**Challenge**
Continue the biography of Karl H. Meyer, picking up after its last sentence.

**Passage shown**
==================================================

Karl H. Meyer (born 1937 in West Rupert, Vermont) is an American pacifist, activist, Catholic Worker, and tax resister. He is the son of William H. Meyer, a former member of the United States House of Representatives from Vermont. He is the founder of the Nashville Greenlands Catholic Worker community in Nashville, Tennessee.

Life 
Karl Meyer grew up in West Rupert, Vermont. His father first worked there as a soil-conservation agent, later he became a member of the Congress. In 1953, Karl went to the University of Chicago with a scholarship at the age of only 16. Rather soon, he dropped his study and went to New York City where he worked as a stock clerk at a bookstore. Due to recommendations of his former resident head, Meyer read books of several catholic authors just like Ammon Hennacy and Dorothy Day, who were engaged in the Catholic Worker Movement. According to his own words, Meyer found in the Catholic Worker "the most authentic American movement for change."

==================================================

**Given data**
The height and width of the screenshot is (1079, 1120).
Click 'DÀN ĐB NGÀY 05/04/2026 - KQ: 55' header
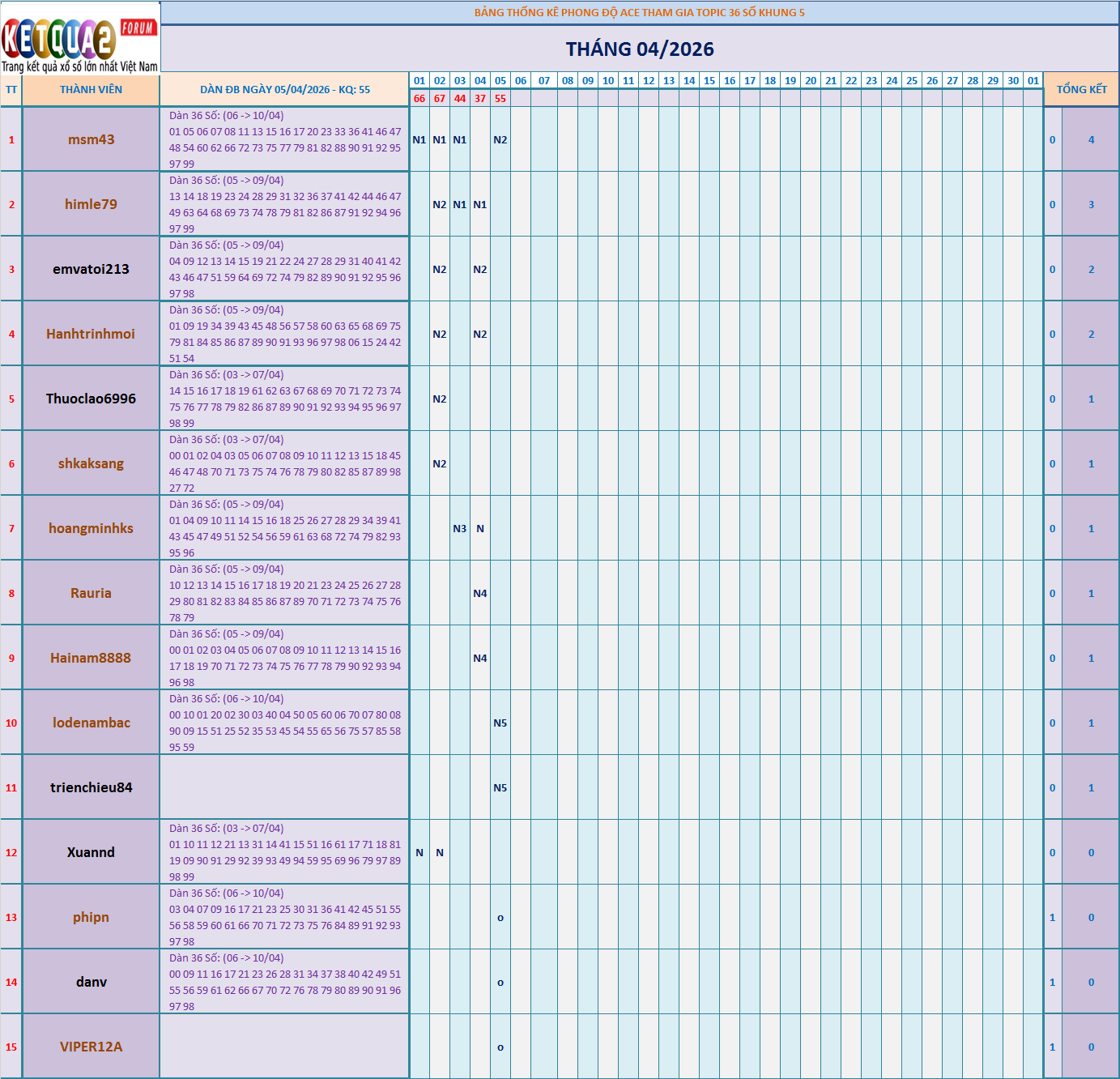click(x=285, y=89)
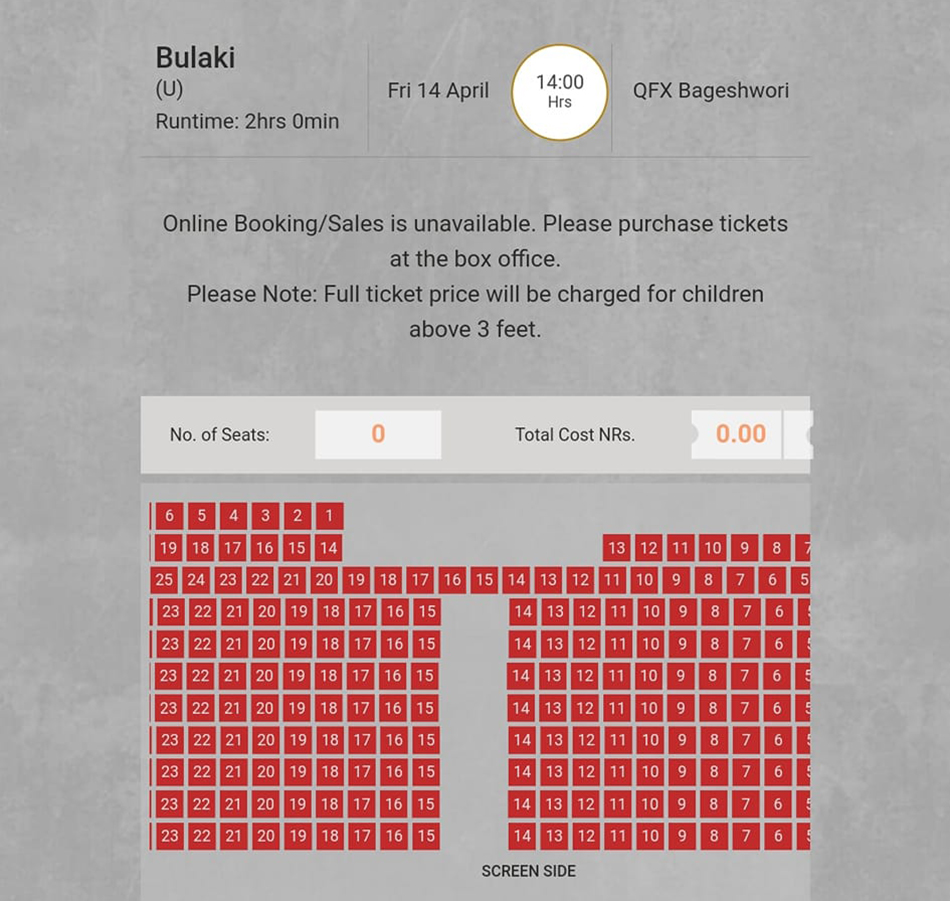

==================================================

**The reply**
 
In 1961, Meyer participated in the Peace March to Moscow, together with a group of activists across the US and then across Europe into the Soviet Union. In 1965, Meyer opposed the death penalty by walking from Chicago to Springfield, Illinois, dragging a mock electric chair on a cart.

Meyer has been arrested more than 50 times while protesting, among other things, against the Cold War, the Vietnam War, conditions in East Germany, the wars in El Salvador and Nicaragua, the death penalty and UN sanctions against Iraq. According to Richard Mertens of The University of Chicago Magazine, Meyer has committed his work to embrace peace by "living much of his life in voluntary poverty while trying to serve the poor and the unemployed."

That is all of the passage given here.